Autoscale GitLab CI/CD runners and save 90% on EC2 costs

At Substrakt Health, we use continuous integration workers to test our software every time new code is written and pushed, but that computing capacity can be expensive and hard to predict. This tutorial shows you how to set up an autoscaling cluster of GitLab CI/CD runners using docker-machine and AWS.

Code quality is always a top priority for us. We want to know that our code works every time and when it stops working we want to know immediately. We use GitLab CI/CD to run our tests every time we push new code and before every deployment. GitLab CI/CD lets us split this work across multiple servers and scale up and down capacity as required to keep costs down for us. This tutorial will show you how to set up an autoscaling CI/CD cluster for GitLab and save up to 90 percent on costs using AWS EC2 Spot Instances.

GitLab CI/CD allows us to split our jobs across multiple machines. By default, each new worker node requires some setup work to provision and attach it to our GitLab instance, but we can also use the autoscaling mode to provision a single machine and let that machine decide how much capacity is required and then spin up or down further instances as required.

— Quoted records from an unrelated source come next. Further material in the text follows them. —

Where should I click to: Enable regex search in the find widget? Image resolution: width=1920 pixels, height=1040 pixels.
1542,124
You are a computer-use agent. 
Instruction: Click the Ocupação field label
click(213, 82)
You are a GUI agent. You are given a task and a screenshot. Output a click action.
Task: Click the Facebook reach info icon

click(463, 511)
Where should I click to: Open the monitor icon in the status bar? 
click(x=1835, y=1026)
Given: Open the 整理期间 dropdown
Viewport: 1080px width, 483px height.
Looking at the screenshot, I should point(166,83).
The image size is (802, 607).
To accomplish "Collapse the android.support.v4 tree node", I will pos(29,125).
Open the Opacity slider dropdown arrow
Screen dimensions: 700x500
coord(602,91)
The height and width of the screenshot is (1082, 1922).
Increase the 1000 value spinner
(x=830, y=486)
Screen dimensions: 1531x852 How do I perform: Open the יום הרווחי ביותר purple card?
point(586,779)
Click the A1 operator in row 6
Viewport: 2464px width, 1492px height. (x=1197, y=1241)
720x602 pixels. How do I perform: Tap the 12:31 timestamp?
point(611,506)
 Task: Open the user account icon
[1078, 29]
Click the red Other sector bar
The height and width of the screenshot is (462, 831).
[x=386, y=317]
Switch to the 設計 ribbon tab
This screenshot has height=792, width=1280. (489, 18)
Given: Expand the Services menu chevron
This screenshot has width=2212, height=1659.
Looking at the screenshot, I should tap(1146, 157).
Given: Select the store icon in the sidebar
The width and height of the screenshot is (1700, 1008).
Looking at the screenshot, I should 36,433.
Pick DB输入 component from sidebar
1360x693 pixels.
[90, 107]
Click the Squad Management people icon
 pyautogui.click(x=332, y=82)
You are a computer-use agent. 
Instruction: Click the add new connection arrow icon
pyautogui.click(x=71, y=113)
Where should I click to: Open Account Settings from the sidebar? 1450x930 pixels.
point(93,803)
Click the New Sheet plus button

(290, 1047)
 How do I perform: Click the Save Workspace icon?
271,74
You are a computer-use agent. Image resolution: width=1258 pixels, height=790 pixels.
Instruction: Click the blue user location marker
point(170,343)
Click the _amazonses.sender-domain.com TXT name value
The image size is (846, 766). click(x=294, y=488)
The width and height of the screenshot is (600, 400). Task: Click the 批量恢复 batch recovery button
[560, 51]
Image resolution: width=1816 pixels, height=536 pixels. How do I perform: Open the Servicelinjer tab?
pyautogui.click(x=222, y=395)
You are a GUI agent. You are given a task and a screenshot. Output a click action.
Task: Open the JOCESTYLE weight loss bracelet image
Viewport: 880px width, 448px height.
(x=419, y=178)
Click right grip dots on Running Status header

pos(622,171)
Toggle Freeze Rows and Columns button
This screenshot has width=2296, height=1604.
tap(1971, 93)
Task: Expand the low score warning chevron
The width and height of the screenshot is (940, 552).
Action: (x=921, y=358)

A warning: This tutorial will not be covered entirely by the AWS free usage tier. It’s going to cost money to try this out.

Creating the spawner

First off, we need a spawner machine. This runs 24/7 and checks that GitLab CI/CD has enough capacity to run the jobs currently in the queue. It doesn’t run any jobs itself.

We use Ubuntu 16.04 LTS for our internal tooling, so just create an EC2 instance (t2.micro is enough and is included in the free tier.) Setting up VPCs and related subnets is out of the scope of this article, we’ll assume that you’re working in the default VPC. Then we need to install a bunch of software on our machine to set it up.

Installing gitlab-runner

gitlab-runner is the main software we need to complete this task. Installing it on Ubuntu is really easy.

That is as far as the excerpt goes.